Shares highlights two stocks and a low-cost ETF below, but here are some other examples of businesses with a youthful customer base.

Children and teenagers are hooked on Facebook, owner of two of the most engaging social media apps in the world – Facebook and Instagram – as well as two of the biggest messaging apps, WhatsApp and Messenger. It makes money by displaying advertisements to users while they browse through feeds of photos and videos.

Younger children may well be devotees of the likes of Mattel, the toy products company behind Barbie, Hot Wheels and Fisher-Price.

Newly-listed US gaming group Roblox, is a kids’ gaming platform where players can interact with each other through Lego-style avatars within various games. Roblox was a beneficiary of lockdown with young people stuck indoors, but daily active users are growing post the pandemic too.

On the UK stock market, video games outfit Team17 (TM17:AIM) and fantasy games publisher Frontier Developments (FDEV:AIM) are exposed to a booming gaming industry, or your kids may be avid fans of the fantasy miniatures made by Games                                       Workshop (GAW).

Also meriting mention are online fashion retailers which appeal to the younger demographic, namely ASOS (ASC:AIM) and Boohoo (BOO:AIM), not to mention recent stock market entrant In The Style (ITS:AIM), the digital womenswear fashion brand which collaborates with social media influencers to stoke demand for its collections.


KEY PICKS

JD Sports Fashion (JD.) 967p 

Shares believes it is well worth paying up to put retail star turn JD Sports Fashion (JD.) in a Junior SIPP or Junior ISA, despite the shares trading on a rich prospective price/earnings multiple of 24.8 for the year to January 2022 and 21.1 times based on earnings estimates for fiscal 2023 based on Refinitiv Eikon data. One of the retail sector’s quality names, JD Sports Fashion has successfully tapped into the ‘athleisure’ boom among youthful gym-goers and fashion-savvy consumers and is on track to deliver increased pre-tax profits of no less than £550 million in the current year. JD Sports should continue to do well as teenagers look to refresh their personal style post-pandemic, although having built its success on close ties with Nike and other powerhouse sportswear brands, the fact the likes of Nike and Adidas are successfully focusing on direct-to-consumer sales presents a longer-term risk.


Hasbro $97.1 

Parents seeking to stoke their kids’ interest in investing could put some money into global play and entertainment company Hasbro, trading on roughly 20 times forecast 2021 earnings with a healthy free cash flow yield of 5.4% according to Refinitiv Eikon. With consumer products including spanning toys, games, entertainment and digital gaming, Hasbro is the business behind well-known brands such as Transformers, Nerf, and Monopoly. It also has stakes in Discovery Family, which offers programming from Hasbro Studios, and animation studio Boulder Media, while the 2019 acquisition of Entertainment One brought popular children’s properties Peppa Pig and PJ Masks into the fold. Hasbro recently delivered (26 Jul) excellent second quarter results showing revenues up 54% year-on-year to $1.32 billion with adjusted operating profit more than quadrupled to $211.6 million.

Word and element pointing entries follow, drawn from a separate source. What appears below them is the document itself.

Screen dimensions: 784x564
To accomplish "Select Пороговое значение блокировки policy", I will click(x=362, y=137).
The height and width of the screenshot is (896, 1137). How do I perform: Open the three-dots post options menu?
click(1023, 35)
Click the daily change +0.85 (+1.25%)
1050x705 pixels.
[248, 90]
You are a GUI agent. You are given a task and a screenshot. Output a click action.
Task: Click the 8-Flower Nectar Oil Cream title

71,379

VanEck Vectors Video Gaming and eSports UCIT ETF (ESGB) £28.74

Charges eat into returns over the long-term, so it is definitely worth adding a low-cost exchange-traded fund (ETF) to your Junior SIPP or Junior ISA. One passive fund offering a play on childrens’ and teenagers’ pursuits is the VanEck Vectors Video Gaming and eSports UCITS ETF (ESGB), which seeks to replicate, before fees and expenses, the price and yield performance of the MVIS Global Video Gaming and eSports Index. Top holdings include Nvidia, the Nasdaq-listed semiconductor designer best-known for providing advanced microchips for graphics-heavy computer gaming, as well as rival chips designer Advanced Micro Devices. Other leading holdings include SEA, South-East Asia’s successful online gaming and commerce firm, as well as Chinese internet titan Tencent, which is taking over UK video games developer Sumo (SUMO:AIM) for £919 million. The ETF has an ongoing charge of 0.55%.